Considérant que la circonstance que des terres ont été incluses dans le périmètre d'une association communale de chasse agréée et que les titulaires du droit de chasse peuvent venir y pratiquer cette activité ne prive pas le propriétaire de son bien, mais apporte seulement des limitations à son droit d'usage conformément aux règles édictées par la loi, lesquelles ne sont pas disproportionnées par rapport à l'objectif d'intérêt général poursuivi ; qu'il en résulte que le moyen tiré de ce que la loi du 10 juillet 1964 et le décret d'application du 6 octobre 1966, méconnaitraient le droit de propriété au regard des stipulations susmentionnées de la convention européenne de sauvegarde des droits de l'homme et des libertés fondamentales et de son protocole additionnel, ne peut être accueilli ; qu'il n'appartient pas au Conseil d'Etat d'apprécier la conformité d'une loi aux dispositions de nature constitutionnelle ; que, dès lors, le moyen tiré de ce que la loi du 10 juillet 1964 méconnaîtrait l'article 17 de la déclaration des droits de l'homme et du citoyen est inopérant ; que le moyen tiré d'une prétendue violation des articles 544 et 546 du code civil et de l'article 365 du code rural ne saurait davantage être accueilli à l'encontre de la loi du 10 juillet 1964 ; que le décret du 6 octobre 1966 ne méconnaît aucune disposition de la loi dont il fait application ;
Considérant qu'il résulte de tout ce qui précède que le MINISTRE DEL'ENVIRONNEMENT est fondé à soutenir que c'est à tort que, par le jugement attaqué, le tribunal administratif de Grenoble a annulé la décision du préfet de l'Isère rejetant la demande de l'association de chasse de Haute-Jarrie relative aux terres de M. X... ;
Sur les conclusions incidentes de l'association de chasse de Haute-Jarrie :
Considérant que le jugement du tribunal administratif déféré au Conseil d'Etat a, d'une part, annulé la décision implicite du préfet de l' Isère en tant qu'elle a rejeté la demande de l'association de chasse de Haute-Jarrie tendant au retrait des parcelles appartenant à M. Noël X... du périmètre de l'association communale de chasse agréée de Brie-et-Angonnes et, d'autre part, rejeté les autres demandes de l'association de chasse de Haute-Jarrie ; que le recours du MINISTRE DE L'ENVIRONNEMENT tend à l'annulation de ce jugement en tant seulement qu'il a annulé la décision du préfet de l'Isère en tant qu'elle porte sur les parcelles de M. X... ; que les conclusions du recours incident de l'association de chasse de HauteJarrie dirigées contre le même jugement en tant qu'il n'a pas annulé la décision du préfet de l'Isère en ce qui concerne les autres terrains dont elle avait demandé le retrait de l'association communale de chasse agréée de Brie-et-Angonnes, soulèvent un litige différent de celui qui résulte de l'appel principal ; que, dès lors, présentées après l'expiration du délai imparti pour faire appel, elles ne sont pas recevables ;
Sur la demande de l'association de chasse de Haute-Jarrie tendant à l'application des dispositions de l'article 75 -I de la loi du 10 juillet 1991 :

Considérant que les dispositions de l'article 75-I de la loi du 10 juillet 1991 font obstacle à ce que l'Etat, qui n'est pas dans la présente instance la partie perdante, soit condamné à verser à l'association de chasse de Haute-Jarrie la somme de 8 000 F qu'elle demande au titre des frais exposés par elle et non compris dans les dépens ;
Article 1er : Le jugement du tribunal administratif de Grenoble en date du 27 mai 1994 est annulé en tant qu'il a annulé la décision implicite du préfet de l'Isère en tant qu'elle a rejeté la demande de l'association de chasse de Haute-Jarrie tendant au retrait des parcelles appartenant à M. X... du périmètre de l'association communale de chasse agréée de Brie-etAngonnes et a condamné l'Etat à verser la somme de 3 000 F à ladite association.

* Consignes *
1: Recopiez le passage de la décision sur la chasse qui commence à « Considérant que les » et se termine à « à ladite association. ».
2: Relevez toutes les dates complètes (jour, mois et année) citées dans la décision sur la chasse, chacune une seule fois.
3: Poursuivez la décision sur la chasse à la suite de sa dernière phrase.

* Positions des mots et des éléments *
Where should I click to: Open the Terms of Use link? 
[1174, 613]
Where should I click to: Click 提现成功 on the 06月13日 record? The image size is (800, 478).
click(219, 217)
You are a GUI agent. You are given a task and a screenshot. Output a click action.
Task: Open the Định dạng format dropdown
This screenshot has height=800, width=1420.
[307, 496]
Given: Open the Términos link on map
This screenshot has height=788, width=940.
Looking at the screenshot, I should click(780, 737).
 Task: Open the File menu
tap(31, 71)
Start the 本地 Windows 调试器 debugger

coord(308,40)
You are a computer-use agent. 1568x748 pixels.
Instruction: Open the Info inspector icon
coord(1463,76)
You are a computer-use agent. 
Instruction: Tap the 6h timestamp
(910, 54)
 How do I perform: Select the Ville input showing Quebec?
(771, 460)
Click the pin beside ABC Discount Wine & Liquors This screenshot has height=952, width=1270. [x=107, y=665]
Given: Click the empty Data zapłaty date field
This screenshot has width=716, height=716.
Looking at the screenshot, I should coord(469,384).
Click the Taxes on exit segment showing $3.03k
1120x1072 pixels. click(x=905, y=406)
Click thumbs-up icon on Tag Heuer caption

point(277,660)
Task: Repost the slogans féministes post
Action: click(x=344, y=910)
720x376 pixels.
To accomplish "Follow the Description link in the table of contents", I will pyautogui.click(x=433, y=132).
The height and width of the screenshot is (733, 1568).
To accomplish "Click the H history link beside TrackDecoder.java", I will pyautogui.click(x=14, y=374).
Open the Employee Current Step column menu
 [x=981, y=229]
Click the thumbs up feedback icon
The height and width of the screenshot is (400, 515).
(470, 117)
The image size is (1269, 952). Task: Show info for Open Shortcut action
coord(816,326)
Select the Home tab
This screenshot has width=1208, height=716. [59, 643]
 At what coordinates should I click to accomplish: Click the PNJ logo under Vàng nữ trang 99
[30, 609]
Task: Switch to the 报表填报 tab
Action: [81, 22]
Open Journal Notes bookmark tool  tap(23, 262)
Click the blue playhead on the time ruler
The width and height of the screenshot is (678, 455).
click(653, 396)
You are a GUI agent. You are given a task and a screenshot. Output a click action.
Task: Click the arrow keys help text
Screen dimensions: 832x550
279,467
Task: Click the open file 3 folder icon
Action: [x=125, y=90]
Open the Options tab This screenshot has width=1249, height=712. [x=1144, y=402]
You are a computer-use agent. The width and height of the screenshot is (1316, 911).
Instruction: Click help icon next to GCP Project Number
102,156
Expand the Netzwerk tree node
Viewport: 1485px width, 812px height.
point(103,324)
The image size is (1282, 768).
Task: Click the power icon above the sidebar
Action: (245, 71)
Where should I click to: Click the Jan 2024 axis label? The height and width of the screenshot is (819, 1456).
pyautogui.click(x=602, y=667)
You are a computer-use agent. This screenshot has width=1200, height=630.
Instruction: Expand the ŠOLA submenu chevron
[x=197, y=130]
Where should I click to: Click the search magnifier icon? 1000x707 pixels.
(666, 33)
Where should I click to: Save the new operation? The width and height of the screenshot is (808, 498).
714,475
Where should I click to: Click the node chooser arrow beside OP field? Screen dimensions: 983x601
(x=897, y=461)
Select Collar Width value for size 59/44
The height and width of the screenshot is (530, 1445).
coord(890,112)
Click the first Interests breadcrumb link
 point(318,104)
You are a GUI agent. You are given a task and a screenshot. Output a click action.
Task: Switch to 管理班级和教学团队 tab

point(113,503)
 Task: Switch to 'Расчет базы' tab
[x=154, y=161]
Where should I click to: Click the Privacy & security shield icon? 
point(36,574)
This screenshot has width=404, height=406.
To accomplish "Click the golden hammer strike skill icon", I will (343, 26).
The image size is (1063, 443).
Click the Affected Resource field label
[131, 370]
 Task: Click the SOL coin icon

* Corrigé des exercices *
1:
Considérant que les dispositions de l'article 75-I de la loi du 10 juillet 1991 font obstacle à ce que l'Etat, qui n'est pas dans la présente instance la partie perdante, soit condamné à verser à l'association de chasse de Haute-Jarrie la somme de 8 000 F qu'elle demande au titre des frais exposés par elle et non compris dans les dépens ;
Article 1er : Le jugement du tribunal administratif de Grenoble en date du 27 mai 1994 est annulé en tant qu'il a annulé la décision implicite du préfet de l'Isère en tant qu'elle a rejeté la demande de l'association de chasse de Haute-Jarrie tendant au retrait des parcelles appartenant à M. X... du périmètre de l'association communale de chasse agréée de Brie-etAngonnes et a condamné l'Etat à verser la somme de 3 000 F à ladite association.

2:
10 juillet 1964
6 octobre 1966
10 juillet 1991
27 mai 1994

3:
Article 2 : La demande de l'association de chasse de Haute-Jarrie devant le tribunal administratif de Grenoble est rejetée ainsi que ses conclusions d'appel incident et ses conclusions tendant à l'application de l'article 75-I de la loi du 10 juillet 1991.
Article 3 : La présente décision sera notifiée au ministre de l'aménagement du territoire et de l'environnement et à l'association de chasse de Haute-Jarrie.


Synthèse
Formation : 6 / 2 ssr
Numéro d'arrêt : 160676
Date de la décision : 30/12/1998
Sens de l'arrêt : Annulation partielle
Type d'affaire : Administrative
Type de recours : Recours pour excès de pouvoir

Analyses

03-08-01 AGRICULTURE, CHASSE ET PECHE - CHASSE - ASSOCIATIONS COMMUNALES ET INTERCOMMUNALES DE CHASSE AGREEES -Apport de droits de chasse à une association communale de chasse agréée - Possibilité de céder ces droits ultérieurement à une autre association - Exclusion hors l'exercice du droit de retrait dans les conditions prévues à l'article L. 222-17 du code rural.

03-08-01 Lors de la constitution d'une association communale de chasse agréée, M. B. lui a fait apport sans restriction des parcelles dont il était propriétaire et qui constituaient un territoire de chasse d'un seul tenant d'une superficie supérieure à 20 hectares, la rendant ainsi seule titulaire du droit de chasse, conformément à l'article L. 222-15 du code rural. Dans ces conditions, seule la personne lui ayant fait apport du droit de chasse pouvait exercer le droit de retrait, dans les conditions prévues par l'article L. 222-17 du code. L'acte par lequel M. B. a entendu céder gratuitement le droit de chasse à une association de chasse ne pouvait conférer à cette dernière qualité pour demander le retrait des parcelles en cause du territoire de l'association communale de chasse agréée.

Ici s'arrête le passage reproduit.